═══ RECORDED INFORMATION

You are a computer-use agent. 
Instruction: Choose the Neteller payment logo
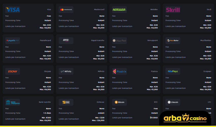[x=119, y=10]
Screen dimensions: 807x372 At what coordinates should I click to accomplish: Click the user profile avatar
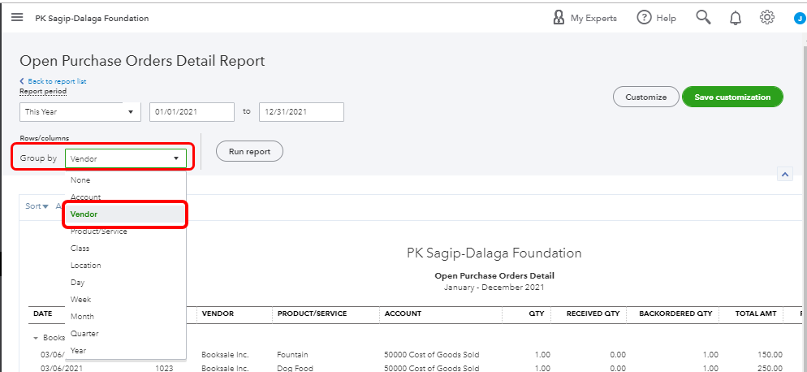pyautogui.click(x=800, y=18)
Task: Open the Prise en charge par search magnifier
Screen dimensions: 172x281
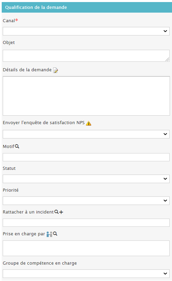Action: pos(55,234)
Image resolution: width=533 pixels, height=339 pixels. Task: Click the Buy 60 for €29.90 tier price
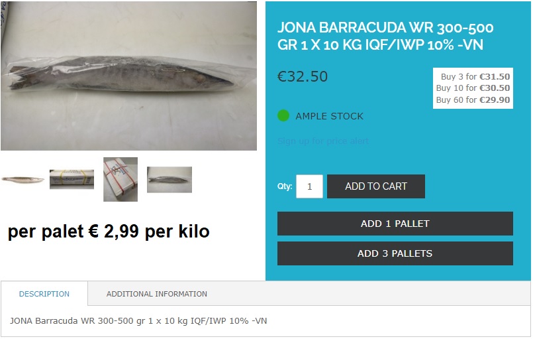(473, 100)
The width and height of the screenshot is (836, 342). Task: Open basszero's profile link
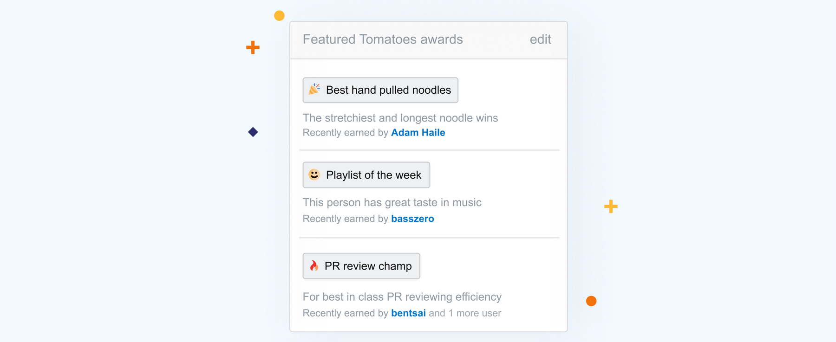click(x=412, y=219)
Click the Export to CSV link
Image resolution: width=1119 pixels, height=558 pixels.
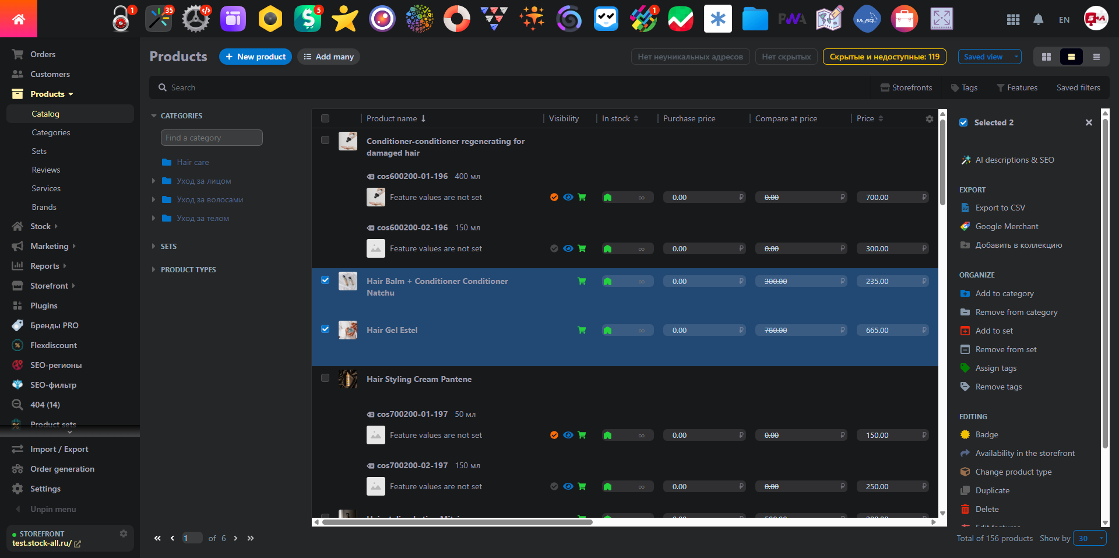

══════

# TASK STATEMENT
Could you edit the data from the line with "Screen dimensions: 807x372" up to and including the line with "Action: pos(55,234)", replacing "Screen dimensions" with "Display size" and keeping everything else the same? Leave the pictures out of your answer.

# FINAL ANSWER
Display size: 807x372 At what coordinates should I click to accomplish: Click the user profile avatar
pyautogui.click(x=800, y=18)
Task: Open the Prise en charge par search magnifier
Display size: 172x281
Action: pos(55,234)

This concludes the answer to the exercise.